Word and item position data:

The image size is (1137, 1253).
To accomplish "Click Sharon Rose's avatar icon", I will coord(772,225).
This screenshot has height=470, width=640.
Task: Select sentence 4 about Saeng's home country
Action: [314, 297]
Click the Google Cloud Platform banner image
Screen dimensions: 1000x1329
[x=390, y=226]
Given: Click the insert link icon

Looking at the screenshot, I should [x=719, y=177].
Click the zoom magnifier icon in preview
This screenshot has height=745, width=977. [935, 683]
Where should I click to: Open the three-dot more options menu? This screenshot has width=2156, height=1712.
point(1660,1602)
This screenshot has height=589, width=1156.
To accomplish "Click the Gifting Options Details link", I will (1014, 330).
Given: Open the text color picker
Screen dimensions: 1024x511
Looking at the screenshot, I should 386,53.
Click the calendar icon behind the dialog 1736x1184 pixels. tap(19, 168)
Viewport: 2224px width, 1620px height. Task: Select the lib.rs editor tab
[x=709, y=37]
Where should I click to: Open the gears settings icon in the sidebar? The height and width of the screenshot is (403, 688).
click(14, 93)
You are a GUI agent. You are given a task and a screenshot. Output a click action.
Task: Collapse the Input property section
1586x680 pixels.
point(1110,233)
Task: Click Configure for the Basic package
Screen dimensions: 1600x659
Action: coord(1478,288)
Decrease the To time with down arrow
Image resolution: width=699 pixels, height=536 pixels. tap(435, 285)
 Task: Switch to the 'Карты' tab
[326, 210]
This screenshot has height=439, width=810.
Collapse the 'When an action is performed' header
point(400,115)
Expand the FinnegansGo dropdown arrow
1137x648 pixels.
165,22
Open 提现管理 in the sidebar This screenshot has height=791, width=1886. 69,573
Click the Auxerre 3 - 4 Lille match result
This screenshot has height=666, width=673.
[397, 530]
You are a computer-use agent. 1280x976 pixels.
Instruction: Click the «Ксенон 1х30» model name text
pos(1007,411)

Task prompt — Convert the material from the line with "Click the Auxerre 3 - 4 Lille match result" through the end into a numbered list, leaving out blank lines.

Full output —
1. Click the Auxerre 3 - 4 Lille match result
2. This screenshot has height=666, width=673.
3. [397, 530]
4. You are a computer-use agent. 1280x976 pixels.
5. Instruction: Click the «Ксенон 1х30» model name text
6. pos(1007,411)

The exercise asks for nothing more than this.